Fibre fortification could lower adult heart disease risk

Published: 1-Feb-2022

The peer reviewed health and nutrition data modelling study was published in the British Journal of Nutrition

Recent research from Tate & Lyle has suggested that increasing the fibre content of everyday foods including baked goods, dairy products and soups could enable more adults to get their daily recommended amount of fibre, helping to lower the risk of heart disease and diabetes.

In the peer reviewed health and nutrition data modelling study published in the British Journal of Nutrition, scientists from the company, working with data analytics company Crème Global, found that reformulating everyday foods with added fibre could reduce the risk of cardiovascular complications and type 2 diabetes for the adult population while more than doubling the number of children meeting their fibre intake.

UK adults consume just 19g of fibre per day on average, significantly under the recommended amount of 30g, with only 9% currently meeting the daily target.

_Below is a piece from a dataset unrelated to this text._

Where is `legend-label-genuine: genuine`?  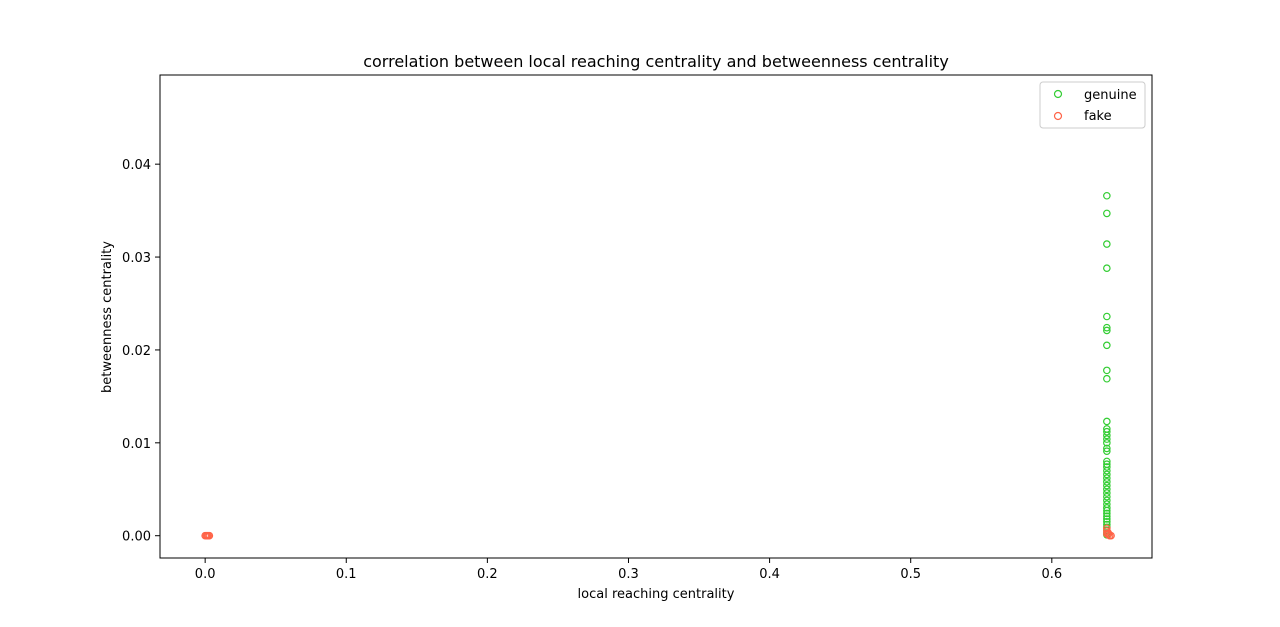
legend-label-genuine: genuine is located at coordinates (1110, 96).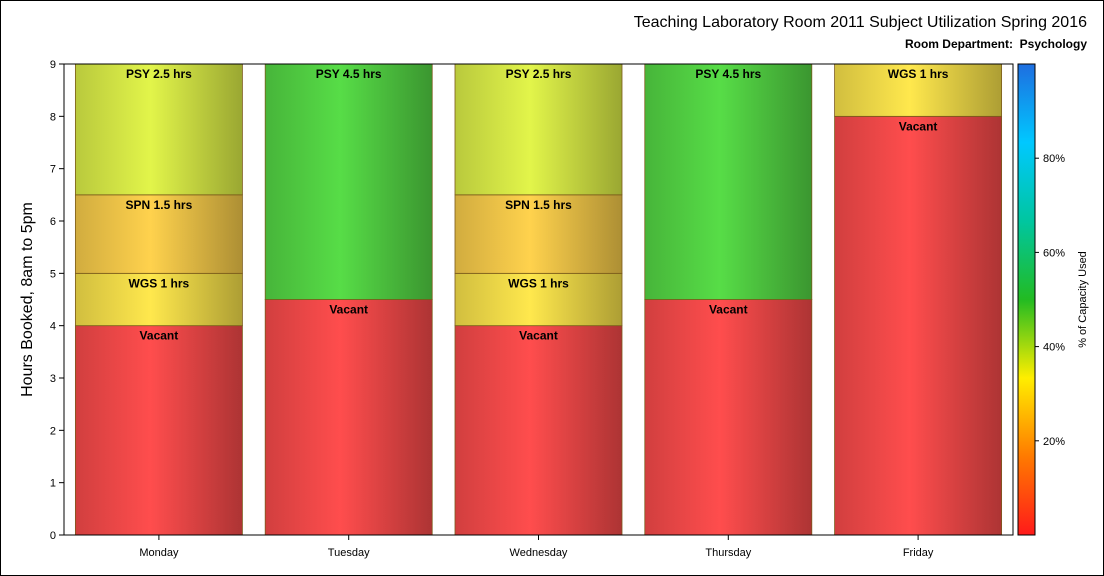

Low fibre intake is associated with higher levels of colorectal and breast cancer, cardiovascular disease, and diabetes, and can disrupt the beneficial gut microbiome.

Dr Kavita Karnik, Global Head, Nutrition & Regulatory Affairs at Tate & Lyle, said: “Most people understand that eating fibre helps keep bowel function regular, but fewer understand that getting the right amount of fibre in your diet is highly beneficial for wider health and wellbeing, including cardiovascular, immunity, skin, brain and gut health. However, for most people it is difficult to get enough fibre into their diet without exceeding their recommended calorie intake. This is where fibre fortification could play a highly beneficial role to public health – it would allow consumers to continue eating the products they prefer while potentially, lowering rates of cardiovascular disease, Type 2 diabetes and help maintain a healthy weight across the population.”

Consumers can take several steps to increase the amount of fibre in their diet, including eating more almond or other nut butters, swapping standard yoghurts with added fibre variants, and swapping sugary treats with ‘reduced sugar’ versions with added fibre.

The company recently signed up to the UK’s Food and Drink Federation’s Action on Fibre initiative, aiming to help consumers to bridge the gap between fibre intake and the dietary recommendation to help improve gut health and reduce the risk of heart disease, diabetes, and certain types of cancer.